_Provided passage_
All of lore.kernel.org
 help / color / mirror / Atom feed
From: Muchun Song <songmuchun@bytedance.com>
To: mike.kravetz@oracle.com, Andrew Morton <akpm@linux-foundation.org>
Cc: ak@linux.intel.com,
	Linux Memory Management List <linux-mm@kvack.org>,
	LKML <linux-kernel@vger.kernel.org>
Subject: Re: [PATCH] mm/hugetlb: Fix a race between hugetlb sysctl handlers
Date: Tue, 25 Aug 2020 10:42:58 +0800	[thread overview]
Message-ID: <CAMZfGtUCeD_zLr+VY--3fcCuB+_P14tSPPeeSR6aG5KnBU36Gg@mail.gmail.com> (raw)
In-Reply-To: <20200822095328.61306-1-songmuchun@bytedance.com>

Hi Andrew and Mike,

On Sat, Aug 22, 2020 at 5:53 PM Muchun Song <songmuchun@bytedance.com> wrote:
>
> There is a race between the assignment of `table->data` and write value
> to the pointer of `table->data` in the __do_proc_doulongvec_minmax().

_Work to be completed_
Answer these questions about the hugetlb patch reply:
(a) According to the subject line, what does the patch fix?
(b) On what date was this reply sent?
(c) Which function does the quoted text name?
The lines that come after this message have nothing to do with it.

_Dataset content_
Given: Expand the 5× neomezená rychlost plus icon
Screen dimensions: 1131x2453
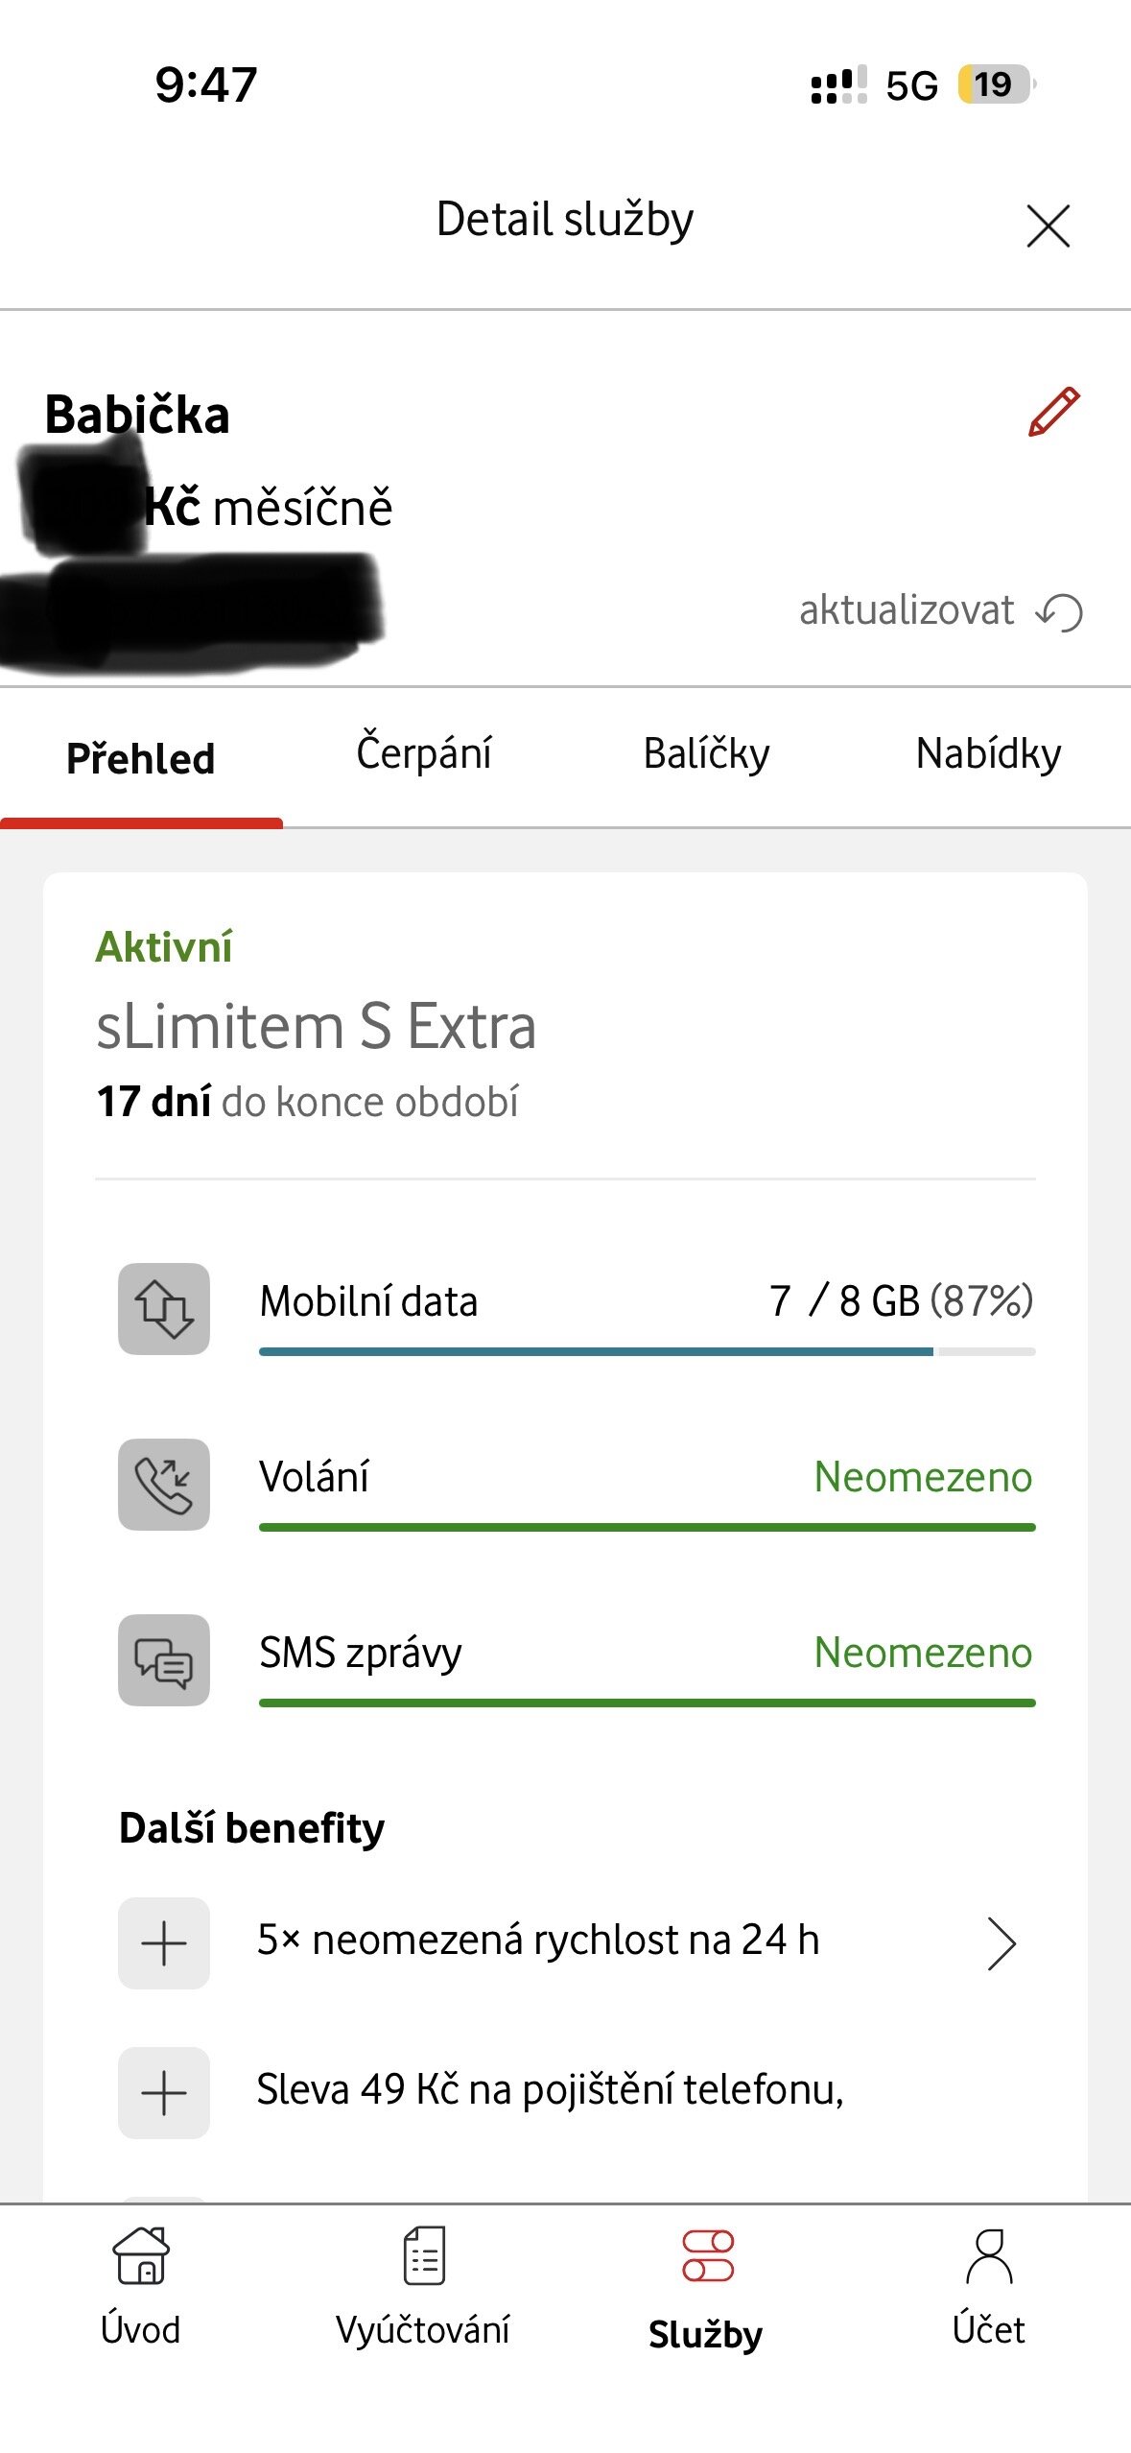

_Reply to the task_
(a) A race between hugetlb sysctl handlers.
(b) Tue, 25 Aug 2020.
(c) __do_proc_doulongvec_minmax().